Updated

Recognizing the importance of business travelers to their bottom lines, two of the nation's biggest airlines introduced discounts on corporate travel at a time when planes are flying half empty nationwide.

But the much-expected bargain-basement sale for leisure travelers has yet to happen, a sure sign that airlines are more interested in high-paying corporate clients and the revenues they generate.

UAL Corp.'s United and Continental Airlines Inc. are offering reduced fares that are likely benefit mostly small- and medium-sized businesses as opposed to large corporations, which already were given even steeper discounts through individually negotiated contracts.

The new fares, which are similar to existing offerings from Northwest Airlines Corp. and Delta Air Lines Inc., do not require a Saturday night stay, a condition often attached to cheaper leisure fares.

The discounts, which are available for travel through Dec. 31, were adopted Tuesday by Houston-based Continental after Chicago-based United announced its fare change late Monday. Other carriers are expected to follow.

After several weeks of intense cost-cutting measures that included trimming schedules by 20 percent and laying off more than 90,000 employees, airlines now seem focused on increasing revenues.

The combination of low consumer confidence in air travel after last month's terrorist attacks and the likelihood of an economic recession has resulted in multibillion-dollar losses for the industry this year.

Analysts say a return to normal air travel levels could be at least a year away. In the meantime, carriers appear most concerned with luring back higher-paying business travelers first, experts said.

"They need revenues more than they need passengers," said Michael Boyd of The Boyd Group, a Denver, Colo.-based aviation consulting company.

While fewer than 10 percent of passengers purchase business fares, those sales typically make up between 50 and 70 percent of industrywide revenues.

Few Fare Cuts for Leisure Travelers

For leisure travelers, few significant fare cuts have been announced since the Sept. 11 airborne terrorist attacks that plunged the struggling airline industry into an even deeper financial hole.

Hal Rosenbluth, chairman of Rosenbluth International, a corporate travel-management firm based in Philadelphia, said his clients are buying one-third fewer airline tickets than a year ago and that the sputtering economy has played a much larger role in that decline than the events of Sept. 11.

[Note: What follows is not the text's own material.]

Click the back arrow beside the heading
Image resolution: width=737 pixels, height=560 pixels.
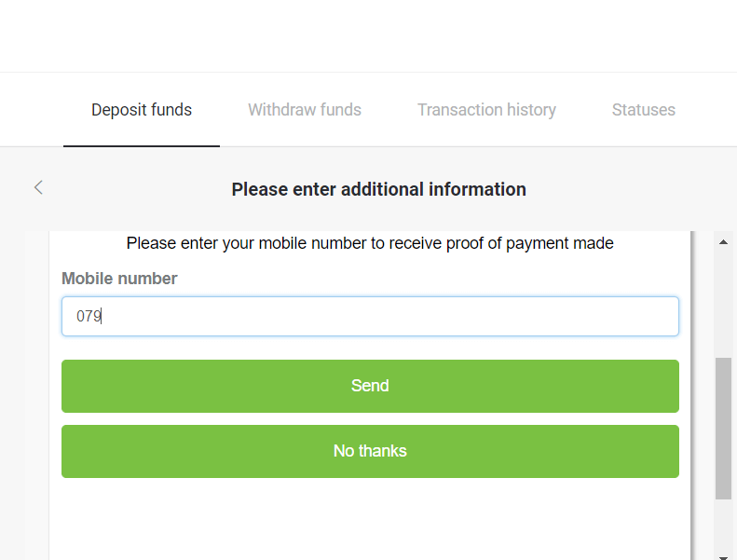coord(38,188)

Companies have been carefully evaluating the value of each trip and sometimes eschewing travel in favor of videoconferencing for the past six months, he said.

"I've always felt 15 percent of all travel is unnecessary," he said. "There are other ways of communicating."

Many carriers extended previous autumn discounts for leisure travelers, but analysts said budget-minded consumers could wait a long time before the industry announces across-the-board fare cuts.

"We have not had the everything-must-go sale yet that we're expecting," said Terry Trippler, who tracks airline fares for OneTravel.com.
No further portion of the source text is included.